To L

”This morning will take some song.”

Long ago, life wrecked the dark’s perfection. Yet that perfection can return,

though words pass through us now like light through a leaf,
 

and one has to imagine each thing
 

like a kissed face. Butterfly wings: eyelids of the dead

that flutter open
 

in a daydream—

a flight that makes one wince . . . .Vanishing doesn’t tell the truth longer. Nor
 

the next day with its wobbly table at the filling station where self-servers

pump their own. The lover’s sorrow hovers
 

like a glass globe above a spike, treasuring within it a fragrance. Does

anybody really think their touch will send it plummeting,
 

shattering a prison? On the other side of an opened window, night is smaller

than the fear of those who veer among its corners.

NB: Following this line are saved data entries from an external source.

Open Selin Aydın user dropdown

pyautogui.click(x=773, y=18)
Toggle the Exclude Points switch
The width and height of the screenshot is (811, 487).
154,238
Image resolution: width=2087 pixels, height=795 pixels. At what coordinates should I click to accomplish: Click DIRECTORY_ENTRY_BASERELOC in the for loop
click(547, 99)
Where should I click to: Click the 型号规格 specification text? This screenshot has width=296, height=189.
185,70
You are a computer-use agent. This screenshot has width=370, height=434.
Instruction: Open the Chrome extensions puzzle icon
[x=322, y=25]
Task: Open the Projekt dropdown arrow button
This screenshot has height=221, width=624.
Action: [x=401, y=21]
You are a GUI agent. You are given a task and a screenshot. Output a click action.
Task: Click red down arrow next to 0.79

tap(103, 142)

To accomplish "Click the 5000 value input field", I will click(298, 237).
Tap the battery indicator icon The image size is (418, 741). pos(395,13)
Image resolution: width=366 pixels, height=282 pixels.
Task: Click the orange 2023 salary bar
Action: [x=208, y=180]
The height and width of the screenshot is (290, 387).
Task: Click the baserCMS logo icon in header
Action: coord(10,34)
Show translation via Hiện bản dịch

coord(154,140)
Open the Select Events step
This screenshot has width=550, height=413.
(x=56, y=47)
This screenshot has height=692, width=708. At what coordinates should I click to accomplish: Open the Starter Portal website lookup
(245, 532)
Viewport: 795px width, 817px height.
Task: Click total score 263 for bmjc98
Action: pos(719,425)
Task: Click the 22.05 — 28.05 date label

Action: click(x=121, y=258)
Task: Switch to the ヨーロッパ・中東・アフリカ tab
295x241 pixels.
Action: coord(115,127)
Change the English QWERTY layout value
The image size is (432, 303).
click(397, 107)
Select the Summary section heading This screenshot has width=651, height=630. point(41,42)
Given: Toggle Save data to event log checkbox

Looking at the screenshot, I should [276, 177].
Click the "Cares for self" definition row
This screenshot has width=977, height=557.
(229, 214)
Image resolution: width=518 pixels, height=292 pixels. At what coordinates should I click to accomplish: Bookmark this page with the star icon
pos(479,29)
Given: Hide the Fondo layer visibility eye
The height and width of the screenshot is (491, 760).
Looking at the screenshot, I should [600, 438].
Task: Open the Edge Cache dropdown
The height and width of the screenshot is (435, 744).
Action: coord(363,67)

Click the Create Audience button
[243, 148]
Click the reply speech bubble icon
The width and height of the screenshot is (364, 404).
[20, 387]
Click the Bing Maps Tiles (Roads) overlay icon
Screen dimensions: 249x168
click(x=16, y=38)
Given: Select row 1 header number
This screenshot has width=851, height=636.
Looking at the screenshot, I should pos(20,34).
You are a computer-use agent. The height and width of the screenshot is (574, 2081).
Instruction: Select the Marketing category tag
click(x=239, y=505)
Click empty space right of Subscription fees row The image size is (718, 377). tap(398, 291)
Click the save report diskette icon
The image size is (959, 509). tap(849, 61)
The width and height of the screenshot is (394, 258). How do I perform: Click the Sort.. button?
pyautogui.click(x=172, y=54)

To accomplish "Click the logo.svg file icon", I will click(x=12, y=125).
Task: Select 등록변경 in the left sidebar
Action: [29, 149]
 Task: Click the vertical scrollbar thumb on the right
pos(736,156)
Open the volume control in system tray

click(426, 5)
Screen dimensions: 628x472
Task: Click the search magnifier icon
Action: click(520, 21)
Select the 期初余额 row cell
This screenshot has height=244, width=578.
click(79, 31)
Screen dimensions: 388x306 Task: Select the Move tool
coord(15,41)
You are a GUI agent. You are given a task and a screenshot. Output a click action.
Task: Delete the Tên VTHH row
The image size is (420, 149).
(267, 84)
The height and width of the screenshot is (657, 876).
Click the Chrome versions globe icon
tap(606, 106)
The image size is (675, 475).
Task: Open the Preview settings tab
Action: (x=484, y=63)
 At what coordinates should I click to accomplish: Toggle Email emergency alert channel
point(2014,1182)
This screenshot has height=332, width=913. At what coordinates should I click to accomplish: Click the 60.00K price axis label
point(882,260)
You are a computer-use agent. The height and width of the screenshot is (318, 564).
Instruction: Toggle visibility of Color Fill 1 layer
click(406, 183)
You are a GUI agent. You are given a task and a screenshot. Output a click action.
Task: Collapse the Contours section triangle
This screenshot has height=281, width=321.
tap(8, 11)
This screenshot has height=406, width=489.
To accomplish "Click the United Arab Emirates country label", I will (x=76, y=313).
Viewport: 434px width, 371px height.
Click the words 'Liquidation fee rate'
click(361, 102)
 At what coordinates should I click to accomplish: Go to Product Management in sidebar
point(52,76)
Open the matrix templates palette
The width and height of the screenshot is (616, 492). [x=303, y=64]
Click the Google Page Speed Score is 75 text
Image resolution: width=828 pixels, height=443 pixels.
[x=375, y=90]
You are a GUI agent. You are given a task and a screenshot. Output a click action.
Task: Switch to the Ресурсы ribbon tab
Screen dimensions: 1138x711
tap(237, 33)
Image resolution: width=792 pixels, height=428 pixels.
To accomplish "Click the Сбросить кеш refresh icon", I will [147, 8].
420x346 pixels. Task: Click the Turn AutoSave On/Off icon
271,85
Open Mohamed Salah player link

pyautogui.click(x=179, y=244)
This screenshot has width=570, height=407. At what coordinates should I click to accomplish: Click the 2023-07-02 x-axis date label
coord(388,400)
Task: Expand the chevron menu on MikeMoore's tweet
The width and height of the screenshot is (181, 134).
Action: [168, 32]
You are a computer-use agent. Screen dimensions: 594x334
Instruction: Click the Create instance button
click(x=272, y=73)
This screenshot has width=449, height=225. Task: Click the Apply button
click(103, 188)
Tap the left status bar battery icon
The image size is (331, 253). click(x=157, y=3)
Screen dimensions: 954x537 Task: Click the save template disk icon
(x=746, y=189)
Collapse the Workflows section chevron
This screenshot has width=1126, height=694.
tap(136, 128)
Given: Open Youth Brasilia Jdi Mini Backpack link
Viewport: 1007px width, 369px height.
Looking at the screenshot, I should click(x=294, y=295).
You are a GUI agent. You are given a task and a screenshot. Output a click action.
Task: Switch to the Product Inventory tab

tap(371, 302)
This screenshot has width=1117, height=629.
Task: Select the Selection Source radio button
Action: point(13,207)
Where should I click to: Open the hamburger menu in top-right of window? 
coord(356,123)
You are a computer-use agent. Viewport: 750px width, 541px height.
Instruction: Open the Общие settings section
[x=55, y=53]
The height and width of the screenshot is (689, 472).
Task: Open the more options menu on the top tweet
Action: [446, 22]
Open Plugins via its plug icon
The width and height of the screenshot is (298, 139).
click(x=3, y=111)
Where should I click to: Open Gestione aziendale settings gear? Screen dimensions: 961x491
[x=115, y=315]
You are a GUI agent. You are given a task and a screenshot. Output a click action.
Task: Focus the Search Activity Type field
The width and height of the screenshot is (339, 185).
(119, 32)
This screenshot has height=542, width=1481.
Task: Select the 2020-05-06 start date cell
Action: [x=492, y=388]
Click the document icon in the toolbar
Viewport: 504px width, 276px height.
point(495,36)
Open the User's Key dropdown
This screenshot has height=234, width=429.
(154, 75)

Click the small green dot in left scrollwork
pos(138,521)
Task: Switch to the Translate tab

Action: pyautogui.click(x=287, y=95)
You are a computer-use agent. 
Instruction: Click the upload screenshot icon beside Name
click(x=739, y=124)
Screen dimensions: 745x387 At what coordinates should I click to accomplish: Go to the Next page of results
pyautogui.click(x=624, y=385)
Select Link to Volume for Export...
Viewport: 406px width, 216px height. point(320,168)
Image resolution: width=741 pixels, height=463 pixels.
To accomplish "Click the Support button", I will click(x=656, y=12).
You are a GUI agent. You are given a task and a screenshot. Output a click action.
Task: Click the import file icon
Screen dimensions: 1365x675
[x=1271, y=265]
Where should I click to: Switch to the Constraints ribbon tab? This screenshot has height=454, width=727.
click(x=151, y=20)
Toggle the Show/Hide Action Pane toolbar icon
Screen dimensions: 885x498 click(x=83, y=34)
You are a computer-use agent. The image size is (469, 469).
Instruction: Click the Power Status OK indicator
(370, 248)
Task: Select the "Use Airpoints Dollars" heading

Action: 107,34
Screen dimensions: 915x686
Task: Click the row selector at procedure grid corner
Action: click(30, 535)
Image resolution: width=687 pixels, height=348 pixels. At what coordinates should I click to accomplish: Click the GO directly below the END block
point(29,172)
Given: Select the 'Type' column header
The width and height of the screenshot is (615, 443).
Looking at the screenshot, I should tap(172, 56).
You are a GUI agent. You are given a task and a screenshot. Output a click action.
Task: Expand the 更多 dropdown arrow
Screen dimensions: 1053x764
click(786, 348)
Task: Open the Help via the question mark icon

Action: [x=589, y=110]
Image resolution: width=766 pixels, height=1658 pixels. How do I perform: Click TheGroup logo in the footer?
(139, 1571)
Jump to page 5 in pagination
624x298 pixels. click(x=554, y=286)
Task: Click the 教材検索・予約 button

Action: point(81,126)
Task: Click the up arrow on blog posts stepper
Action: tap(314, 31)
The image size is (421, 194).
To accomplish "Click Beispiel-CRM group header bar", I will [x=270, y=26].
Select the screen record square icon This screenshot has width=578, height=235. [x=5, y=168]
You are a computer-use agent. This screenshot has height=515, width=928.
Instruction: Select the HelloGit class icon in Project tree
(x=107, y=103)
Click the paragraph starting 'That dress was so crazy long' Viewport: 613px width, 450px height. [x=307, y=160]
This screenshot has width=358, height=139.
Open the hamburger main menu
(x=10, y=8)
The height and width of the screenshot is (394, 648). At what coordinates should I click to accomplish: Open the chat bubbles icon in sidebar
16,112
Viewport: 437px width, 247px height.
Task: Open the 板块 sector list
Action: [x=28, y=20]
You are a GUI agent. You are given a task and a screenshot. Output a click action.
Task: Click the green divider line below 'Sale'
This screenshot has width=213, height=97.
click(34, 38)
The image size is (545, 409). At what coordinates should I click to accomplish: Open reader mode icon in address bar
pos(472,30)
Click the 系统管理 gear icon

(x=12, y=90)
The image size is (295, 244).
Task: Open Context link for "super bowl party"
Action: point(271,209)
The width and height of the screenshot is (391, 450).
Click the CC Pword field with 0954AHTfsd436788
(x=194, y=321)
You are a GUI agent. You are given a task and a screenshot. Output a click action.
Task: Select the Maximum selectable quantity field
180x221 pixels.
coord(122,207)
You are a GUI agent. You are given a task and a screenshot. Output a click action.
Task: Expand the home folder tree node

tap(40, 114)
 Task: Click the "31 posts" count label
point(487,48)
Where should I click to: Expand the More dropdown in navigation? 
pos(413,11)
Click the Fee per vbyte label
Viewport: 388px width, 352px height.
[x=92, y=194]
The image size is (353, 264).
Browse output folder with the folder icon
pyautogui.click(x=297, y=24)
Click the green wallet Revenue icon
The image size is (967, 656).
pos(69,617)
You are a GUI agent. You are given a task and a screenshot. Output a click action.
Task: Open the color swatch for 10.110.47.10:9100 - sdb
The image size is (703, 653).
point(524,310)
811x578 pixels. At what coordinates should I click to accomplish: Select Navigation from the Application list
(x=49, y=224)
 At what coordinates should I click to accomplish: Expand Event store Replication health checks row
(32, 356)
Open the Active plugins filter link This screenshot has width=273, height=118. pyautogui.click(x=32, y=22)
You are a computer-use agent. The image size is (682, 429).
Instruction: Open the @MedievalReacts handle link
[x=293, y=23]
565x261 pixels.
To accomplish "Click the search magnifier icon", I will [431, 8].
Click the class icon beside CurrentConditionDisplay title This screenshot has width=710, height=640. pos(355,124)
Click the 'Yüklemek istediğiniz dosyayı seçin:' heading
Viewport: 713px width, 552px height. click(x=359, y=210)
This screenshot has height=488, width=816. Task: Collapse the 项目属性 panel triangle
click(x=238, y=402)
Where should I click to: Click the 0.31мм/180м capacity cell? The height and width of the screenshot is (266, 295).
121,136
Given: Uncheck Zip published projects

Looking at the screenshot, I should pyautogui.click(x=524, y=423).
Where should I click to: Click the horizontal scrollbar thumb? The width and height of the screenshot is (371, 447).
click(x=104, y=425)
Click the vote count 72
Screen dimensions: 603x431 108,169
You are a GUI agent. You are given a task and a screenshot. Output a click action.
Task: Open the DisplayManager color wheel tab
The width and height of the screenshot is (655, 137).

Time rains on each place
 

and the moments run off and pool where? If we could understand the

existence, say,
 

of just nine frogs staring from a rose . . . we who ruin the body’s limits (so

lamented and inspiring) . . .
 

The waters rise through waters, sink through waters . . .
 

It’s not accurate to say we take the fury that diminishes us, or that it’s mixed

with the daily dirt caking the fingers stuck in childhood’s mouth. The

meanings of human life are never disappearing,
 

only disappearing for us who can’t change with them.
 

We’ve studied, but who can prepare for the cores turned inside out, for our

own shadows
 

plunged into rapids yet remaining?
 

Published online in Ascent.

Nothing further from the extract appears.